About this exercise = Each entry below is to be printed verbatim.

Records excerpted from a collection =
= = = = =

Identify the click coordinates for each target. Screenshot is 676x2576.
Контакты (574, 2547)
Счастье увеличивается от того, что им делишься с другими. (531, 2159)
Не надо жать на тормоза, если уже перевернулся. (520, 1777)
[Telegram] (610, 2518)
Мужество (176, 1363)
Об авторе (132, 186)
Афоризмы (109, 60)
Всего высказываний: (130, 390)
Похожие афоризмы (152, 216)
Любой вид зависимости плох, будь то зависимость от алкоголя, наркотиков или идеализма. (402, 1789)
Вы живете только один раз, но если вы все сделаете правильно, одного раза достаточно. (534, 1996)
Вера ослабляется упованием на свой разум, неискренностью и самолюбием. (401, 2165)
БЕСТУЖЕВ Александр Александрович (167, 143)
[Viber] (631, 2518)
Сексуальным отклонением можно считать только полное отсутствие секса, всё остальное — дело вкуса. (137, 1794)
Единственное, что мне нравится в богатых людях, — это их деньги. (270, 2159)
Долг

= = = = =

Result of the task =
Identify the click coordinates for each target. Screenshot is 676x2576.
Контакты (574, 2547)
Счастье увеличивается от того, что им делишься с другими. (531, 2159)
Не надо жать на тормоза, если уже перевернулся. (520, 1777)
[Telegram] (610, 2518)
Мужество (176, 1363)
Об авторе (132, 186)
Афоризмы (109, 60)
Всего высказываний: (130, 390)
Похожие афоризмы (152, 216)
Любой вид зависимости плох, будь то зависимость от алкоголя, наркотиков или идеализма. (402, 1789)
Вы живете только один раз, но если вы все сделаете правильно, одного раза достаточно. (534, 1996)
Вера ослабляется упованием на свой разум, неискренностью и самолюбием. (401, 2165)
БЕСТУЖЕВ Александр Александрович (167, 143)
[Viber] (631, 2518)
Сексуальным отклонением можно считать только полное отсутствие секса, всё остальное — дело вкуса. (137, 1794)
Единственное, что мне нравится в богатых людях, — это их деньги. (270, 2159)
Долг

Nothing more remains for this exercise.